On Jul 1, 2009, at 2:48 PM, Dylan Beaudette wrote:

> Thanks Roger. Your comments were very helpful. Unfortunately, each of
> the 'groups' in this example are derived from the same set of data,  
> two of
> which were subsets-- so it is not that unlikely that the weighted  
> medians
> were the same in some cases.
>
> This all leads back to an operation attempting to answer the question:
>
> Of the 2 subsetting methods, which one produces a distribution most  
> like the
> complete data set? Since the distributions are not normal, and there  
> are
> area-weights involved others on the list suggested quantile-
> regression. For a
> more complete picture of how 'different' the distributions are, I  
> have tried
> looking at the differences between weighted quantiles: (0.1, 0.25,  
> 0.5, 0.75,
> 0.9) as a more complete 'description' of each distribution.
>
> I imagine that there may be a better way to perform this comparison...
>
> Cheers,
> Dylan
>
>
> On Tuesday 30 June 2009, roger koenker wrote:
>> Admittedly this seemed quite peculiar....  but if you look at the
>> entrails
>> of the following code you will see that with the weights the first  
>> and
>> second levels of your x$method variable have the same (weighted)  
>> median
>> so the contrast that you are estimating SHOULD be zero.  Perhaps
>> there is something fishy about the data construction that would have
>> allowed us to anticipate this?  Regarding the "fn" option, and the
>> non-uniqueness warning,  this is covered in the (admittedly obscure)

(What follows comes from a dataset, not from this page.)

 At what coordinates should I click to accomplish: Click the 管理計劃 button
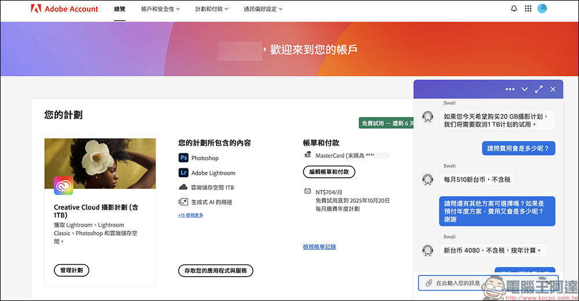72,270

>> faq on quantile regression available at:
>>
>> http://www.econ.uiuc.edu/~roger/research/rq/FAQ
>>
>> # example:
>> library(quantreg)
>>
>> # load data
>> x <- read.csv(url('http://169.237.35.250/~dylan/temp/test.csv'))
>>
>> # with weights
>> summary(rq(sand ~ method, data=x, weights=area_fraction, tau=0.5),
>> se='ker')
>>
>> #Reproduction with more convenient notation:
>>
>> X0 <- model.matrix(~method, data = x)
>> y <- x$sand
>> w <- x$area_fraction
>> f0 <- summary(rq(y ~ X0 - 1, weights = w),se = "ker")
>>
>> #Second reproduction with orthogonal design:
>>
>> X1 <- model.matrix(~method - 1, data = x)
>> f1 <- summary(rq(y ~ X1 - 1, weights = w),se = "ker")
>>
>> #Comparing f0 and f1 we see that they are consistent!!  How can that
>> be??
>> #Since the columns of X1 are orthogonal estimation of the 3  
>> parameters
>> are separable
>> #so we can check to see whether the univariate weighted medians are
>> reproducible.
>>
>> s1 <- X1[,1] == 1
>> s2 <- X1[,2] == 1
>> g1 <- rq(y[s1] ~ X1[s1,1] - 1, weights = w[s1])
>> g2 <- rq(y[s2] ~ X1[s2,2] - 1, weights = w[s2])
>>
>> #Now looking at the g1 and g2 objects we see that they are equal and
>> agree with f1.
>>
>>
>> url:    www.econ.uiuc.edu/~roger            Roger Koenker
>> email    [hidden email]            Department of Economics
>> vox:     217-333-4558                University of Illinois
>> fax:       217-244-6678                Urbana, IL 61801
>>
>> On Jun 30, 2009, at 3:54 PM, Dylan Beaudette wrote:
>>> Hi,
>>>
>>> I am trying to use quantile regression to perform weighted-
>>> comparisons of the
>>> median across groups. This works most of the time, however I am
>>> seeing some
>>> odd output in summary(rq()):
>>>
>>> Call: rq(formula = sand ~ method, tau = 0.5, data = x, weights =
>>> area_fraction)
>>> Coefficients:
>>>                  Value    Std. Error t value  Pr(>|t|)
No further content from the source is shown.